It is not only autumn colour that has got into a muddle this year. Pigments have not developed in leaves as we expect, but neither has the abscissic acid that seals off the stalks of leaves and lets them part company with their branch. I am looking out of the window at a Stachyurus praecox, which by now should have turned its special bright parchment yellow and dropped its leaves. They are still green, frost-rimmed but neither colouring nor falling. The only colour is below them where Iris foetidissima has opened its pods and bared its scarlet seeds, among prostrate bergenias, their prone leaves a mournful sight.
Last weekend we were in the New Forest for our son’s wedding in Beaulieu parish church, the converted factory of the abbey destroyed by Henry VIII. Beaulieu is one of the loveliest spots in the south of England, isolated on its tidal river by the wilderness of the New Forest. Crossing Beaulieu Heath in deep frost (it was -7° centigrade) was like Hobbema’s Holland. They were skating on Hatchet Pond (and have been able to for the past three winters; a hat-trick without precedent, they tell me).

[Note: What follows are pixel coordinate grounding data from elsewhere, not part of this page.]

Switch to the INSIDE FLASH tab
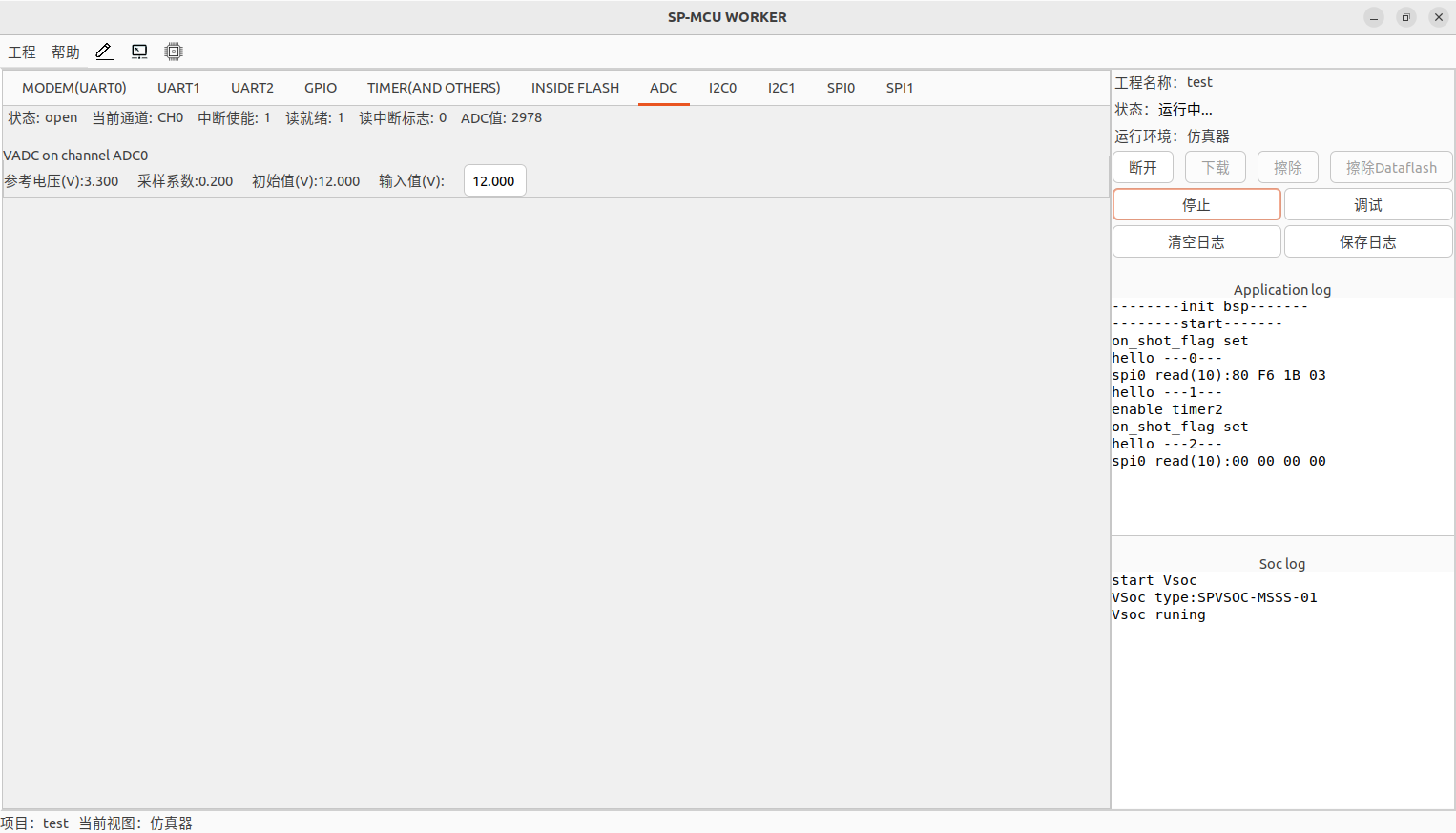click(x=574, y=88)
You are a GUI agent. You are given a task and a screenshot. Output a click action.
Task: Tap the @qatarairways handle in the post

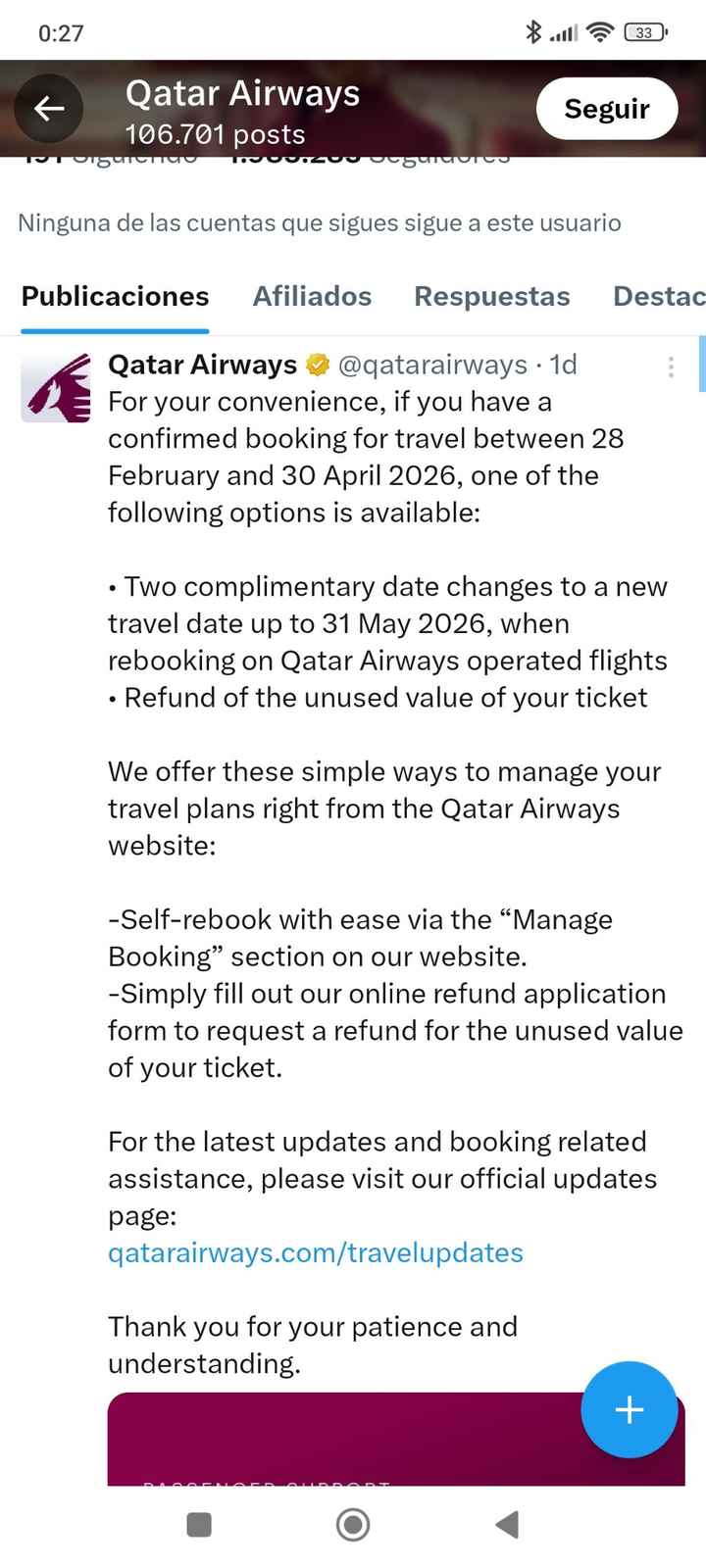tap(431, 365)
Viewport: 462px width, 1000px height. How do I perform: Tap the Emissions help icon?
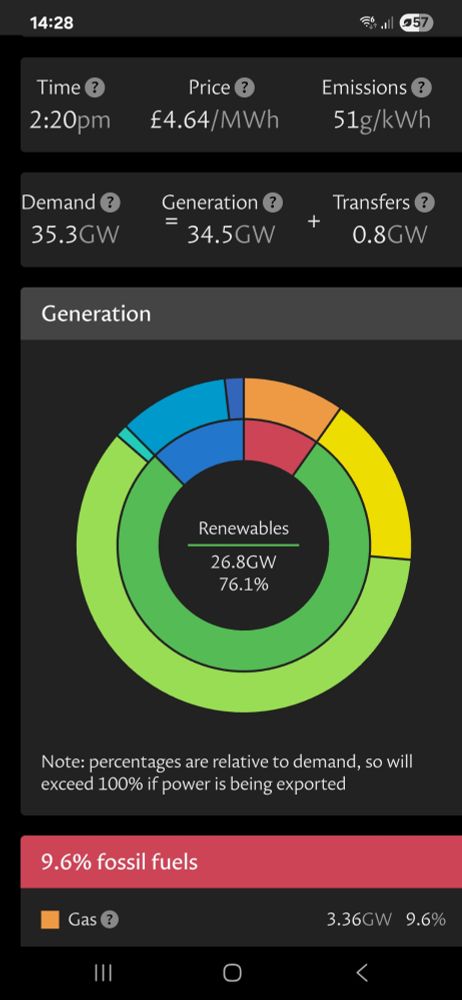point(421,87)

The road to Brockenhurst from Beaulieu winds through a grove of ancient oaks and beeches which were still full of leaf. Even the golden birches, sparkling with rime, were holding their leaves. A fine layer of snow on the upper side of every branch turned wide-spreading trees into dancers gesticulating with out-stretched arms. With such movement and such colour the forest became fantastical: a mythological tapestry, sparklingly clear in some places, veiled in others by patches of low mist, and stained, at sunset, with pink and purple light.